Pick up an inorganic chemistry lab manual and try to follow the instructions. I took time once to rewrite a whole lab manual for which I had paid ever so dearly. It was horrid. It had been written characteristically cumulously with no clear beginning, end, list of deliverables, procedural steps or purpose.

Before my rewrite it looked like this:

After my rewrite it  looked like this:

Lab time should be spent doing and observing and learning not figuring out what to do. It’s a shame for a topic this old and fundamental and important—and today, basic to any modern scientific education—to be so poorly conveyed.
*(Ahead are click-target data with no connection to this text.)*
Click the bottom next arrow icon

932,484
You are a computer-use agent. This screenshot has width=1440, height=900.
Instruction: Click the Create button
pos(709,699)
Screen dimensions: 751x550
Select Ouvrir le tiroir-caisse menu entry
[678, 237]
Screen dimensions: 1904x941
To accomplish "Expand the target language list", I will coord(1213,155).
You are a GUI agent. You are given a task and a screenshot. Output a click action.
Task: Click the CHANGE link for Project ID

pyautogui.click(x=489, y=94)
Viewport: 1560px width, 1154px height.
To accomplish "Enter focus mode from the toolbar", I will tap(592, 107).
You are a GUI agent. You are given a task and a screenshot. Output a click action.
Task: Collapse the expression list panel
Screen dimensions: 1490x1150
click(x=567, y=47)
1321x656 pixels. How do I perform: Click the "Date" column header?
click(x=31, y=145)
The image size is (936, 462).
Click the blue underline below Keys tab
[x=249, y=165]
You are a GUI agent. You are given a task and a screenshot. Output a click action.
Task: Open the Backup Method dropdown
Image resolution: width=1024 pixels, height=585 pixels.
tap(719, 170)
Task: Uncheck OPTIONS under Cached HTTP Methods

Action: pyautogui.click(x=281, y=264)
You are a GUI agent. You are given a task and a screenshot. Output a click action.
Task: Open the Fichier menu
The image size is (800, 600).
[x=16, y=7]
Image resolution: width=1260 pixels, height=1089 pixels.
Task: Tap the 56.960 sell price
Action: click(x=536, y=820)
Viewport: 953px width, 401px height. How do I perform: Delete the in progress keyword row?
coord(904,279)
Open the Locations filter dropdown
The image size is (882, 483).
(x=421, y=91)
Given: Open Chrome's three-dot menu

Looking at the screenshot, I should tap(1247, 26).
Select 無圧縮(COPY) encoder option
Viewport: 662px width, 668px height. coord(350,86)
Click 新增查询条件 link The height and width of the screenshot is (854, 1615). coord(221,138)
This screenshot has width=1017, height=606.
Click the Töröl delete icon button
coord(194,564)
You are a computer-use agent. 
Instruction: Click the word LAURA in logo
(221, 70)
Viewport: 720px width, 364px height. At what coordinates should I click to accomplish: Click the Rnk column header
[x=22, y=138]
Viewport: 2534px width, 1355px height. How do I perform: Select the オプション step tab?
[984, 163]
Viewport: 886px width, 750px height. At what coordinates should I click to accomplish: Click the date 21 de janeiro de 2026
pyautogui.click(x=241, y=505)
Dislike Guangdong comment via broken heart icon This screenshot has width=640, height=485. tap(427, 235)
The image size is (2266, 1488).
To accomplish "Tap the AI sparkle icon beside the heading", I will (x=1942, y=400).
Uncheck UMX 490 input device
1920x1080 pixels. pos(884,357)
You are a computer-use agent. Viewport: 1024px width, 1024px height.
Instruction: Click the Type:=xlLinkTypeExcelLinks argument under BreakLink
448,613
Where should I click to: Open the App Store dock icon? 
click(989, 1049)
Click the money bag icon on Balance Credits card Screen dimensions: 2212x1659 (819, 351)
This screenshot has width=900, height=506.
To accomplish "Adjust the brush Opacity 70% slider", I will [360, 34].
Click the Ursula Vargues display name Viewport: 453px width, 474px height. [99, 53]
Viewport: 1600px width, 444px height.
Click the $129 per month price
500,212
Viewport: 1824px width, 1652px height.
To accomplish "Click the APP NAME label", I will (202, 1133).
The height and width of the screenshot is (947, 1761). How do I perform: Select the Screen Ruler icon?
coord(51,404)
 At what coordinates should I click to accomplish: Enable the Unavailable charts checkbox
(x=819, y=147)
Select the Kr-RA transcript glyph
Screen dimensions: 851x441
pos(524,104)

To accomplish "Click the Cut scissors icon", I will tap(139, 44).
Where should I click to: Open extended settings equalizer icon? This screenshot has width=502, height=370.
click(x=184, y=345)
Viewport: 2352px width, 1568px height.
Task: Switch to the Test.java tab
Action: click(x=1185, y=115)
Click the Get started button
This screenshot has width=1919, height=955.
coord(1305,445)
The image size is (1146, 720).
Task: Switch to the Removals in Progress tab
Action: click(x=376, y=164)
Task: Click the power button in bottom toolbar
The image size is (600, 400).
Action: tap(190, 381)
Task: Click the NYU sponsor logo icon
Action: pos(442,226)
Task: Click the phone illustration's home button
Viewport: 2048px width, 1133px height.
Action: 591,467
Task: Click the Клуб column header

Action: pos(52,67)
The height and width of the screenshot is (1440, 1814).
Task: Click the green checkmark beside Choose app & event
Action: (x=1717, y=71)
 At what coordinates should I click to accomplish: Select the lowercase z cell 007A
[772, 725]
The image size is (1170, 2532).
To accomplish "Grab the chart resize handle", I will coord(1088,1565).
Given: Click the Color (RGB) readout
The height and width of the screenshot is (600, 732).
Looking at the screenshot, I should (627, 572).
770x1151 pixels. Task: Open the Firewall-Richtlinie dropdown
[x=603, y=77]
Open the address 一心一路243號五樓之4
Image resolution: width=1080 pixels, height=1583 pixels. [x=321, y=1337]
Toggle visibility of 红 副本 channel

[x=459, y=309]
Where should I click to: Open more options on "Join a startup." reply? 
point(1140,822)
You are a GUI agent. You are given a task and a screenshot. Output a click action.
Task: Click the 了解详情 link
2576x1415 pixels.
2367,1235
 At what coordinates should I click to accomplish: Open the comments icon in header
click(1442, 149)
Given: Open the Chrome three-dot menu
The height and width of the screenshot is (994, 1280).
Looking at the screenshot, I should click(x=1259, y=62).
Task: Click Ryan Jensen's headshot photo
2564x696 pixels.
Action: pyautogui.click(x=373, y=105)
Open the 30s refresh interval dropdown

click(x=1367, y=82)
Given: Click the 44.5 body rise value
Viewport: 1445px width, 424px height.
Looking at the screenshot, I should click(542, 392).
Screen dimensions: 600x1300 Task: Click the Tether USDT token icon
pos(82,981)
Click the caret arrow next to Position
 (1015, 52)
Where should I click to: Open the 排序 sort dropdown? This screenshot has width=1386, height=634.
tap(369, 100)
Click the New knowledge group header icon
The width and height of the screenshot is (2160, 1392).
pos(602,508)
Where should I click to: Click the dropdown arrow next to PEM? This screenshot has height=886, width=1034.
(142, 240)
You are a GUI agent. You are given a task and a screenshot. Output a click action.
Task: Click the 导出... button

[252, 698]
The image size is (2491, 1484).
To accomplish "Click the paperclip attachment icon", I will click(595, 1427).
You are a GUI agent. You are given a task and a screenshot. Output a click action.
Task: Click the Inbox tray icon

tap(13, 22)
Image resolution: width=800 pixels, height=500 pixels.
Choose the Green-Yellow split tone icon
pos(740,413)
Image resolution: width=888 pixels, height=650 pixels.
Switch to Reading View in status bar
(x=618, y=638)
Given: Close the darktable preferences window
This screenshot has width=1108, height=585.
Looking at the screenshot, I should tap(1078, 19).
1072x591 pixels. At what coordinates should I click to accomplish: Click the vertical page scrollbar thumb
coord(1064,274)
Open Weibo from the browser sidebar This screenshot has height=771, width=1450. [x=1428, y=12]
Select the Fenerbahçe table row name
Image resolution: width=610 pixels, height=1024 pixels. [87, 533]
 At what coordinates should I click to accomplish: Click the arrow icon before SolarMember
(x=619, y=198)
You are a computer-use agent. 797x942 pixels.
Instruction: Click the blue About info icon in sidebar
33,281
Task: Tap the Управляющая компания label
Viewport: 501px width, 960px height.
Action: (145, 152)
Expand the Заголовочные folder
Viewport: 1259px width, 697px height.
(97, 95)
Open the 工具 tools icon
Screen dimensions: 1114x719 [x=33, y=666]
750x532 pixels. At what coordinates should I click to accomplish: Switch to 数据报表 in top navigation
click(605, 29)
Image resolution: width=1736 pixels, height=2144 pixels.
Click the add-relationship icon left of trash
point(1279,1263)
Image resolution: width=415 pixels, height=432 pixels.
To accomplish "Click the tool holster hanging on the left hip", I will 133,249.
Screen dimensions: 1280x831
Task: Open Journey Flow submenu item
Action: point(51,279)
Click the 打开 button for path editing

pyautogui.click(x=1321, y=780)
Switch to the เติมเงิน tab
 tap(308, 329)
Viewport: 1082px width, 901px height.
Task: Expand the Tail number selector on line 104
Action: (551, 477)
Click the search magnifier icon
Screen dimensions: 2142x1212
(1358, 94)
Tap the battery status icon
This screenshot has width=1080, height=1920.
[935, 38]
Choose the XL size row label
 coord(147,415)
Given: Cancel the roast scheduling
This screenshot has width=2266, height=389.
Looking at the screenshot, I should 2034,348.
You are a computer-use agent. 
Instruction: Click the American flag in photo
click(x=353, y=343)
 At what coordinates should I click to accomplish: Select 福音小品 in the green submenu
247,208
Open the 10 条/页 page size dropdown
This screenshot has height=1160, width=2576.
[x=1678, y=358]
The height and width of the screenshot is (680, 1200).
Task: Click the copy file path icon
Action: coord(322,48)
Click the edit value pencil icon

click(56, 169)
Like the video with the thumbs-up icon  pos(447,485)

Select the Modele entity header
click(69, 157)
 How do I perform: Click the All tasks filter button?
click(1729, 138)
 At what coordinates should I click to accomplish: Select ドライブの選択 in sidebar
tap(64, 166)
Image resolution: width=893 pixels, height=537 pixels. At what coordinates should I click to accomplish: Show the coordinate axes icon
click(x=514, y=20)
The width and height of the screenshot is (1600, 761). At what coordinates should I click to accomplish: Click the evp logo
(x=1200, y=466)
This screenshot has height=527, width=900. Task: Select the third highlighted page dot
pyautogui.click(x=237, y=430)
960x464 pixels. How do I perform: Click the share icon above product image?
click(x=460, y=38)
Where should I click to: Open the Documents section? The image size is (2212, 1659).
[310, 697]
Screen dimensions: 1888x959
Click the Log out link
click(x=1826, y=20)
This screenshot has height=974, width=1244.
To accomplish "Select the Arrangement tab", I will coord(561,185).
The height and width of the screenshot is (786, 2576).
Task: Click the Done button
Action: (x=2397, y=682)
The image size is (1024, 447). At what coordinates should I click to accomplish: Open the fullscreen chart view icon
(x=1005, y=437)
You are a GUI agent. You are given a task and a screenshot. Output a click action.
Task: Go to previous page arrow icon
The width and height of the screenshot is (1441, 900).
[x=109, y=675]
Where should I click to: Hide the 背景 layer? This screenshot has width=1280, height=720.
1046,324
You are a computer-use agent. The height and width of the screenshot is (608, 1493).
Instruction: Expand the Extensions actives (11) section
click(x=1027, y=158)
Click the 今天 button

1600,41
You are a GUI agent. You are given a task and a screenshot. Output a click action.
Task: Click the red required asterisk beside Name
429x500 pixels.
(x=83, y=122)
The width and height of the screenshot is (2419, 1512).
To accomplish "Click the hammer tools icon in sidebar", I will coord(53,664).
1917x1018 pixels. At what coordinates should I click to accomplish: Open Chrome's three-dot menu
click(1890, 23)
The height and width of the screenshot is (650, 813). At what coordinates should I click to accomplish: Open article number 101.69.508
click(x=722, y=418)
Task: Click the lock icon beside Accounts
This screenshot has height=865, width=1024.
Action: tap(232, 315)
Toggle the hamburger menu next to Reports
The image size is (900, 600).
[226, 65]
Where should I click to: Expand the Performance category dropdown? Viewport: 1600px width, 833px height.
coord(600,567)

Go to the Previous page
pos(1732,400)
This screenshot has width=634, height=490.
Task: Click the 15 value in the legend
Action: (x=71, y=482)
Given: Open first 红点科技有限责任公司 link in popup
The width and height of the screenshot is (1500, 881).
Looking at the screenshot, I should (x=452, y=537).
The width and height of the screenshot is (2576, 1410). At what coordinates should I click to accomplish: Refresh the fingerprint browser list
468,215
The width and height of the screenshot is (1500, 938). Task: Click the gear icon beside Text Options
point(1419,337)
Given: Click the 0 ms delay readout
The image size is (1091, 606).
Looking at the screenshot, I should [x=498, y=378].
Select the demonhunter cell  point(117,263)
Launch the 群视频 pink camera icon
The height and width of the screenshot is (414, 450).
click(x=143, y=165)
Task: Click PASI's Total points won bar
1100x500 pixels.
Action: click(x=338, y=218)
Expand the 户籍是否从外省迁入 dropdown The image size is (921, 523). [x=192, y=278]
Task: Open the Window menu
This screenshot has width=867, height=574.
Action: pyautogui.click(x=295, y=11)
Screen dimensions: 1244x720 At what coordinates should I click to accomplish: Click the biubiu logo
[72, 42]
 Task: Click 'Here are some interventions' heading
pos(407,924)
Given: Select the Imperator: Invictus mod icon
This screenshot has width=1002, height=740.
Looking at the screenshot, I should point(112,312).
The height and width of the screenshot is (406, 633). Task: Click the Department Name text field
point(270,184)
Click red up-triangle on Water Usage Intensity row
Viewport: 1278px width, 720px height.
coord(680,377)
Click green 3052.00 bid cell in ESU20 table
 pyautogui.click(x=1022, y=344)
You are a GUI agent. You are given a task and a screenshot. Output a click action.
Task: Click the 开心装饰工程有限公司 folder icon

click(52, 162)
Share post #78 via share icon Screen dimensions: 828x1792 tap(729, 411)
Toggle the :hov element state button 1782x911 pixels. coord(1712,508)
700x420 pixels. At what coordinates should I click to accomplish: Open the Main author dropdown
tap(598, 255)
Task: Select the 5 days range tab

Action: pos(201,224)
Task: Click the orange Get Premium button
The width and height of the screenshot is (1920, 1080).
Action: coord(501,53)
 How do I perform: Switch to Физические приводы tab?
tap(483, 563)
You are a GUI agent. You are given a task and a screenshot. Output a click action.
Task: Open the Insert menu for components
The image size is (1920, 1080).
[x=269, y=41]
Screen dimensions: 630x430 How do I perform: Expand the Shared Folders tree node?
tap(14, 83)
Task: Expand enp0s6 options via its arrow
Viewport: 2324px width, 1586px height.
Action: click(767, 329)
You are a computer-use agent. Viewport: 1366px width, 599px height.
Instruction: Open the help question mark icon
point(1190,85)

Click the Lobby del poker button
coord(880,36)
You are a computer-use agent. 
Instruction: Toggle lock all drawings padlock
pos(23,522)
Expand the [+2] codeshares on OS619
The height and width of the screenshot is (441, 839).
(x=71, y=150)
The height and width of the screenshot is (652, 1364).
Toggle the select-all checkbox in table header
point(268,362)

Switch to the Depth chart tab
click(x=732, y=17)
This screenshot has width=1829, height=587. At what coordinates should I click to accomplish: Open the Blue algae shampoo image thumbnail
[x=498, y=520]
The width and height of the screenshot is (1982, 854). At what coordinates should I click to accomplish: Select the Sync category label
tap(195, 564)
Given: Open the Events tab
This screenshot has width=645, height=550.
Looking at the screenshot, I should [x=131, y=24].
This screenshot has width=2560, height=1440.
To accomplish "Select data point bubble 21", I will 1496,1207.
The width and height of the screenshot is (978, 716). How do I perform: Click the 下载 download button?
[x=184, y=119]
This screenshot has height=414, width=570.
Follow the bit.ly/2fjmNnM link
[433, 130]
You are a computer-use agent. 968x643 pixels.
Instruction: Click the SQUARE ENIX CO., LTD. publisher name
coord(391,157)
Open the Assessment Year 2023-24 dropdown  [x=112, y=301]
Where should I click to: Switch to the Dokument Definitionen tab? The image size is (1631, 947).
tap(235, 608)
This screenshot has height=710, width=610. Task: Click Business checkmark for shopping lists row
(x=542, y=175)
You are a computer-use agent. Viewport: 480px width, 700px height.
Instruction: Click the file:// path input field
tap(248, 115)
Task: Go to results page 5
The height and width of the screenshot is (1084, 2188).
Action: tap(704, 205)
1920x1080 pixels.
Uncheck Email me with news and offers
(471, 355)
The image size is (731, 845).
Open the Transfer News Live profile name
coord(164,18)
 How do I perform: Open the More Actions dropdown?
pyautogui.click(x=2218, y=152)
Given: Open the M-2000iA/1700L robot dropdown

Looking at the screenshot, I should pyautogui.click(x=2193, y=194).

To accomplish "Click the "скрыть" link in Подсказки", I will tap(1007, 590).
Klein’s book is so good that the other organic chemistry textbook authors should apologize and voluntarily remove theirs from the market—they should be sideshows, not the main deal.

There are no shortcuts to organic chemistry, but Klein’s book is invaluable to scaling a learning curve expeditiously like the attorney would want.  The attorney should take a class, buy (rent or use) one text book and buy Klein’s book.  Forget the rest (if not mandatory). I’ve seen nothing comparable.